## Data to process:
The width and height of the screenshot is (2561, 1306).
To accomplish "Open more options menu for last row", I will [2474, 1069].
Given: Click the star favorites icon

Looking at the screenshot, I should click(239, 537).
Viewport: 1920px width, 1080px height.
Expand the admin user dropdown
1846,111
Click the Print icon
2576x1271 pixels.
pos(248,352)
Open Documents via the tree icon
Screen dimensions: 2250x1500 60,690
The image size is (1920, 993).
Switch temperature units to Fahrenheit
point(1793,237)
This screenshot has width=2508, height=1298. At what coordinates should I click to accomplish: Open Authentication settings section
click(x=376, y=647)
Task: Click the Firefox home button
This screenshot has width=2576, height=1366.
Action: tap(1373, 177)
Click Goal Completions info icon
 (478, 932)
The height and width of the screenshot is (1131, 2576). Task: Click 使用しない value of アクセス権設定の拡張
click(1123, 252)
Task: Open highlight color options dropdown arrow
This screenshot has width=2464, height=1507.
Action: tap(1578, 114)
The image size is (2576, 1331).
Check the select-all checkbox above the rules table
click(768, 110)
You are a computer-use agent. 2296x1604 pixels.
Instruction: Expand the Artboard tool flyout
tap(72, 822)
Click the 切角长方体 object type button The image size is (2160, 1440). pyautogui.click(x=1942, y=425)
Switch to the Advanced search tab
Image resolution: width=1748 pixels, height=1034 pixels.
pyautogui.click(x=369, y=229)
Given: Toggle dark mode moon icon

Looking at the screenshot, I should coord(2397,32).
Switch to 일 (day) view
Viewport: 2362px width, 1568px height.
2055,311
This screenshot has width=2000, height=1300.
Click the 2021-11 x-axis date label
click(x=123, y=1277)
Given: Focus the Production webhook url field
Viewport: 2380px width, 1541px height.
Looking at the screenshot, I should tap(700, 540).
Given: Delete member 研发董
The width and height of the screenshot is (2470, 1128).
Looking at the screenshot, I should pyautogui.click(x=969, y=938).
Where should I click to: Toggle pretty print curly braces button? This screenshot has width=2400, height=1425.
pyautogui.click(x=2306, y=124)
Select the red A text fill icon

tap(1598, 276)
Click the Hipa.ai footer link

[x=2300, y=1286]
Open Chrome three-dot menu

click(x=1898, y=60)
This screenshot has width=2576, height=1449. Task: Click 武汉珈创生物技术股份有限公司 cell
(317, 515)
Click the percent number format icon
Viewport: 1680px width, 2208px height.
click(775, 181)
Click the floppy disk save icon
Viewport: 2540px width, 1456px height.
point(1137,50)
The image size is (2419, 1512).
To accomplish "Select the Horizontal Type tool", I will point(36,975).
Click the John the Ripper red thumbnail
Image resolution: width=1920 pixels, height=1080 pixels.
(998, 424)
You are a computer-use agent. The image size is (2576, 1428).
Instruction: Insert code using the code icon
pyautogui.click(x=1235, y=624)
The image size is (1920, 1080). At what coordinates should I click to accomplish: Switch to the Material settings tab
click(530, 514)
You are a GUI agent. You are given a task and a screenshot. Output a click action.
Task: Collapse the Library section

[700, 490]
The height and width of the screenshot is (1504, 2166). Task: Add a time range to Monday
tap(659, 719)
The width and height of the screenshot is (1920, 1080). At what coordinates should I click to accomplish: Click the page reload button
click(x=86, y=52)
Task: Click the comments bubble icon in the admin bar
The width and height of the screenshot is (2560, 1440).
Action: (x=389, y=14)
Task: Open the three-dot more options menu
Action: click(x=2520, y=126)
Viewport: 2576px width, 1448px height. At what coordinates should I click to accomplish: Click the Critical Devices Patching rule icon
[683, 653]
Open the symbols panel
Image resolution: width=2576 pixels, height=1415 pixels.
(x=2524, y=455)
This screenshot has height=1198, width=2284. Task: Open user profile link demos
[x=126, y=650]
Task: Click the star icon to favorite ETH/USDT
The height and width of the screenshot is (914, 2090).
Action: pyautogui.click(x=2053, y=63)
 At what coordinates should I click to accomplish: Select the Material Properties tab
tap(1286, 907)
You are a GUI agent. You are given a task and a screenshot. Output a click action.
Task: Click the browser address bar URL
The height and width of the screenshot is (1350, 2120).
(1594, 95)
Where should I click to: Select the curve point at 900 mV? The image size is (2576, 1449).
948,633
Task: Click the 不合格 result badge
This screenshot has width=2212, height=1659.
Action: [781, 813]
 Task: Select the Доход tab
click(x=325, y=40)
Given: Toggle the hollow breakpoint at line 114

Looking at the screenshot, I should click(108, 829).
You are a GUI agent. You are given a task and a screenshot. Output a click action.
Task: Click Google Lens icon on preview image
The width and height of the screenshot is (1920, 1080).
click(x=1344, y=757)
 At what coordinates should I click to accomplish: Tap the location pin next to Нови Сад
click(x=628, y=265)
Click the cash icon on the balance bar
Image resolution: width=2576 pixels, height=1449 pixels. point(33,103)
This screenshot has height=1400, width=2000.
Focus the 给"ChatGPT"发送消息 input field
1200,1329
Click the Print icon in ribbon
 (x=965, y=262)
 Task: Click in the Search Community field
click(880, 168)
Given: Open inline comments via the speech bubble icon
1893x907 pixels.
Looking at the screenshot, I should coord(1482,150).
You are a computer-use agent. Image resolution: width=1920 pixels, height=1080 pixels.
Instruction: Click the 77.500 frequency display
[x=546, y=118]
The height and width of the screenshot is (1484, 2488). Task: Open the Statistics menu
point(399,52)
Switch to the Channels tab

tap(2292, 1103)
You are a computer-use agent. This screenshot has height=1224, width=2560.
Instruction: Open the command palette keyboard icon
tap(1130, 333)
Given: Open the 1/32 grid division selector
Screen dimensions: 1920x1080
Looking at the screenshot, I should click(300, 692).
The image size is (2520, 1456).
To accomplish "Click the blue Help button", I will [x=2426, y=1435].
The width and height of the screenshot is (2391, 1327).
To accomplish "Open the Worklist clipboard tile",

## Task prompt:
In the listing above, locate the line containing "The width and height of the screenshot is (2560, 1440)." and the line containing "Task: Click the star", then transcribe both and every line between them verbatim.

## Task output:
The width and height of the screenshot is (2560, 1440).
Action: (x=389, y=14)
Task: Open the three-dot more options menu
Action: click(x=2520, y=126)
Viewport: 2576px width, 1448px height. At what coordinates should I click to accomplish: Click the Critical Devices Patching rule icon
[683, 653]
Open the symbols panel
Image resolution: width=2576 pixels, height=1415 pixels.
(x=2524, y=455)
This screenshot has height=1198, width=2284. Task: Open user profile link demos
[x=126, y=650]
Task: Click the star icon to favorite ETH/USDT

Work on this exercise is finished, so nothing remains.